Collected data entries
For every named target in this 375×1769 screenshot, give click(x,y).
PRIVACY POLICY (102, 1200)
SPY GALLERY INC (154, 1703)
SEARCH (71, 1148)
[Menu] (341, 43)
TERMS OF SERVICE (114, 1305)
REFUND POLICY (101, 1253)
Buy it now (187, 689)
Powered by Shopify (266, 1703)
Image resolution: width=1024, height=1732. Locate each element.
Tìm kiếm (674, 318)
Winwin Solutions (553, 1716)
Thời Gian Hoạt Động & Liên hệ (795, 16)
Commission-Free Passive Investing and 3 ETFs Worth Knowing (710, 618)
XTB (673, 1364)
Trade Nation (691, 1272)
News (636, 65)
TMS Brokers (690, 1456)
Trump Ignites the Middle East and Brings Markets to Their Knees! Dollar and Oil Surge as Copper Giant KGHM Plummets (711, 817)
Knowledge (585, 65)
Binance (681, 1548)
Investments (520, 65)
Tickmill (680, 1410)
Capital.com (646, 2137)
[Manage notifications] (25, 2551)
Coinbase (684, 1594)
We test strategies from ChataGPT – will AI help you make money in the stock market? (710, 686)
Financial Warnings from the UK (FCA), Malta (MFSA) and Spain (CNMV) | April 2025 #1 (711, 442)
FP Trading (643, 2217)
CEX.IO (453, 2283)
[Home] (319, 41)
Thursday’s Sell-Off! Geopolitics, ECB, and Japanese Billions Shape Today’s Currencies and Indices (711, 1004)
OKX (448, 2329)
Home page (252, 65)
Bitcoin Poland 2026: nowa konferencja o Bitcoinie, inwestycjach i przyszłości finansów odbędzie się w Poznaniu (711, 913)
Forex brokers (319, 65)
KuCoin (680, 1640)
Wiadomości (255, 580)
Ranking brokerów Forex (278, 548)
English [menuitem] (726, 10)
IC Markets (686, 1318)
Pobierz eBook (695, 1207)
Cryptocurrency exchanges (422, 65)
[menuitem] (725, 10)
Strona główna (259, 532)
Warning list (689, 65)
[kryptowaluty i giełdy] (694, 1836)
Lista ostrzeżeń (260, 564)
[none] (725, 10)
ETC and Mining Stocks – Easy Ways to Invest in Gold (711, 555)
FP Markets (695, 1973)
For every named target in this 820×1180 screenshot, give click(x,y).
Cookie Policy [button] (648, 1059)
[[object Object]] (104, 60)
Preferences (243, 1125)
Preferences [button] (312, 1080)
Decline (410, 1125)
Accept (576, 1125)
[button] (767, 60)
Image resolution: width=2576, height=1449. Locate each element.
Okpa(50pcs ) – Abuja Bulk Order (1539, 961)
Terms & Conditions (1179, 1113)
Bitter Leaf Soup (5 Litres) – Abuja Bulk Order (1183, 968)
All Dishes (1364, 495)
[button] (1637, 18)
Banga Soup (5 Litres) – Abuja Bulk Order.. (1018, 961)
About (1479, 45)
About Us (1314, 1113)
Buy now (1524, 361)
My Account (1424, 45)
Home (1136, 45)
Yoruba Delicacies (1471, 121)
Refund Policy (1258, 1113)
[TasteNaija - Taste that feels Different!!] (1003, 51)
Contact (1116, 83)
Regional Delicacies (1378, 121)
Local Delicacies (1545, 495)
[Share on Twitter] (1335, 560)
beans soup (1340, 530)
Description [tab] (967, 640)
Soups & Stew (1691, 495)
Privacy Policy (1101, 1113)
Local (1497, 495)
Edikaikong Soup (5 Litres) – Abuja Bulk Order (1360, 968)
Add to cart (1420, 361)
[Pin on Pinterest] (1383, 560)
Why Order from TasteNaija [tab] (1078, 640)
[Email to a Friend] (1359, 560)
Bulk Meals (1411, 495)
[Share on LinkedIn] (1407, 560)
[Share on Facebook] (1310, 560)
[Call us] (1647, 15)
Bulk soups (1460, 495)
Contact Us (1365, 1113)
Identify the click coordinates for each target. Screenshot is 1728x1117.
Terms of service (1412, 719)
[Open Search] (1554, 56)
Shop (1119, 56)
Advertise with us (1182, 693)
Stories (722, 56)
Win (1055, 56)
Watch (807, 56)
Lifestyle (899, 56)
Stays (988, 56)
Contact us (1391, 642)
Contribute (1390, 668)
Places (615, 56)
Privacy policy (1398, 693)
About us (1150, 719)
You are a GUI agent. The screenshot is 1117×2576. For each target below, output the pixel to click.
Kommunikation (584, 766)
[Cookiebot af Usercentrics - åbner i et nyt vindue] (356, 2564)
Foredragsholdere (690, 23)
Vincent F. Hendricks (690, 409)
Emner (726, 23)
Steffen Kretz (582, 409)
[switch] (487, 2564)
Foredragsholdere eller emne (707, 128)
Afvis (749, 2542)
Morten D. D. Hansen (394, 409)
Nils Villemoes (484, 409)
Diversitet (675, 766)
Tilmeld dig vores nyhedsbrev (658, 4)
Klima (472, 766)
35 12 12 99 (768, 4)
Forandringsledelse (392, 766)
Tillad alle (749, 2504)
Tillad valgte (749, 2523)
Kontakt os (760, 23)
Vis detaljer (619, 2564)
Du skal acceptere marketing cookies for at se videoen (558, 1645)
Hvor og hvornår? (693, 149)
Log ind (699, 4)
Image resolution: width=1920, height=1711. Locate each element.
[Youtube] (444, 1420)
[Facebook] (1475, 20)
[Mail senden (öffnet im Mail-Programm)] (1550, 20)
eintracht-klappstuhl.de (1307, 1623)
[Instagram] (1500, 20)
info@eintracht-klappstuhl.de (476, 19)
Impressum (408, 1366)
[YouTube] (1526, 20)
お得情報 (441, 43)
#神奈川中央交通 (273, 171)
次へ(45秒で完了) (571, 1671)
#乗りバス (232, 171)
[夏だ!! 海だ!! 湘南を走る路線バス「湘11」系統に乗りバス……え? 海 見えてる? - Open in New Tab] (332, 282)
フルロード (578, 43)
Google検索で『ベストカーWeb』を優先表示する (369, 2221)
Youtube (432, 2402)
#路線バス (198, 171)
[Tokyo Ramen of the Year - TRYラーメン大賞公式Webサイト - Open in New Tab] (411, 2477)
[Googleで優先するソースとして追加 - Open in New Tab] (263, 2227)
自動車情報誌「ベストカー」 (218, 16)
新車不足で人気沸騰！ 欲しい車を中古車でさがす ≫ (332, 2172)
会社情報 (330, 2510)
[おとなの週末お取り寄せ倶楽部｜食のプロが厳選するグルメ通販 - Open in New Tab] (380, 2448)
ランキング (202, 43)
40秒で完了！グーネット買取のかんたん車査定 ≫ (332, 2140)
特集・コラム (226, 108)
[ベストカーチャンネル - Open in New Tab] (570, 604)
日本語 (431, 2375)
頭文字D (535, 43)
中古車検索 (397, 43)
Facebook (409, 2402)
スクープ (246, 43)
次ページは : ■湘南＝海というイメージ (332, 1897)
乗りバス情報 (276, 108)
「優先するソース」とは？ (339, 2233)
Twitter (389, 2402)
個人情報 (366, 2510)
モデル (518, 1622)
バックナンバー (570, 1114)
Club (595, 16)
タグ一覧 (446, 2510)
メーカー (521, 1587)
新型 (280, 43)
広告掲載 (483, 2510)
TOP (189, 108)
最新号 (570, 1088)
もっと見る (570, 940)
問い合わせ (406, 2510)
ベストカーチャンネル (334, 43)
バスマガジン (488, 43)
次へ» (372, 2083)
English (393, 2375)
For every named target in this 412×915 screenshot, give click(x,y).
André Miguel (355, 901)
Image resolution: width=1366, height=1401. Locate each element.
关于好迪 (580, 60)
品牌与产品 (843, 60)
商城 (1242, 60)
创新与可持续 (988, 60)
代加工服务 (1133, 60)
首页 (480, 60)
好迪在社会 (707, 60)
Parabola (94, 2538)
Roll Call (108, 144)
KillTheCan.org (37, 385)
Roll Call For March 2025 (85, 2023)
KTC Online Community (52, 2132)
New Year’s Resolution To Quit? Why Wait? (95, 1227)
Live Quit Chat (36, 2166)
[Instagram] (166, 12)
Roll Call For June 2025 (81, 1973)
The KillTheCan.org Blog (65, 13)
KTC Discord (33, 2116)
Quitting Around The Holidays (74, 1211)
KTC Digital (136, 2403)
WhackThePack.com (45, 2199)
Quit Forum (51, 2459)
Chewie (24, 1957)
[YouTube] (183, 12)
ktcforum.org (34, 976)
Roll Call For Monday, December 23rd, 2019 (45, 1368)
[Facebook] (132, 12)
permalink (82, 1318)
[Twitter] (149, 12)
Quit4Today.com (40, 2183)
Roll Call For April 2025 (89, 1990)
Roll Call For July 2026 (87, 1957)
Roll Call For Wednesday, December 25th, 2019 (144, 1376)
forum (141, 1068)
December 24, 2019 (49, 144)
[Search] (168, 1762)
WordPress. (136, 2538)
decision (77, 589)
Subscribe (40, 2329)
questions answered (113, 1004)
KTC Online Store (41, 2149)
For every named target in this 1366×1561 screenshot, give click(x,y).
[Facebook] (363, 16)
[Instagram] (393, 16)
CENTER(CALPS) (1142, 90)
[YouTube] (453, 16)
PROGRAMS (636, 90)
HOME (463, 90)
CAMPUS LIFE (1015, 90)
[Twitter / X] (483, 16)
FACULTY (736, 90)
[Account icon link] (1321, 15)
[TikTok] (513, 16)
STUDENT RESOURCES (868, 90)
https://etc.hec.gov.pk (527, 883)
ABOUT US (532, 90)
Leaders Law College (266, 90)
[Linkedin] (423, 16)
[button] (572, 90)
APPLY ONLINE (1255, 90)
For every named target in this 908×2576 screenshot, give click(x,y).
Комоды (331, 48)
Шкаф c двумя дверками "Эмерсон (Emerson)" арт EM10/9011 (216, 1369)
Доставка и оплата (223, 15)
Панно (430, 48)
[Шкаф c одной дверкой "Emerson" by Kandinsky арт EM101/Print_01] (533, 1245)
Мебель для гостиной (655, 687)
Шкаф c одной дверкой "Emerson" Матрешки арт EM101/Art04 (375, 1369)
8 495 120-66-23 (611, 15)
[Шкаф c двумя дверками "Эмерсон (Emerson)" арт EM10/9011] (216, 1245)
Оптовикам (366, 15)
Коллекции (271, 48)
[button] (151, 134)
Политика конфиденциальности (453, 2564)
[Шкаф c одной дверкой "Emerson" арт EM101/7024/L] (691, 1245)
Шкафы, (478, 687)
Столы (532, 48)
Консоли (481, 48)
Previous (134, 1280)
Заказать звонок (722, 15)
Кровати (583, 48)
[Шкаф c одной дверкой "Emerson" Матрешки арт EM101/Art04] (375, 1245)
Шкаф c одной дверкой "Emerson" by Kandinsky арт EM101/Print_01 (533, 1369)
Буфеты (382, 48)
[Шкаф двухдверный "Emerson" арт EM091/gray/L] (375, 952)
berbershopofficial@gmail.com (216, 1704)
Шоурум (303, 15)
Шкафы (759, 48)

WORK ITEM
Using the records above, set down exactly the lines from the one with "[button] (1637, 18)" through the one with "Refund Policy (1258, 1113)", inclusive, and nothing more.

THE COMPLETED TASK
[button] (1637, 18)
Banga Soup (5 Litres) – Abuja Bulk Order.. (1018, 961)
About (1479, 45)
About Us (1314, 1113)
Buy now (1524, 361)
My Account (1424, 45)
Home (1136, 45)
Yoruba Delicacies (1471, 121)
Refund Policy (1258, 1113)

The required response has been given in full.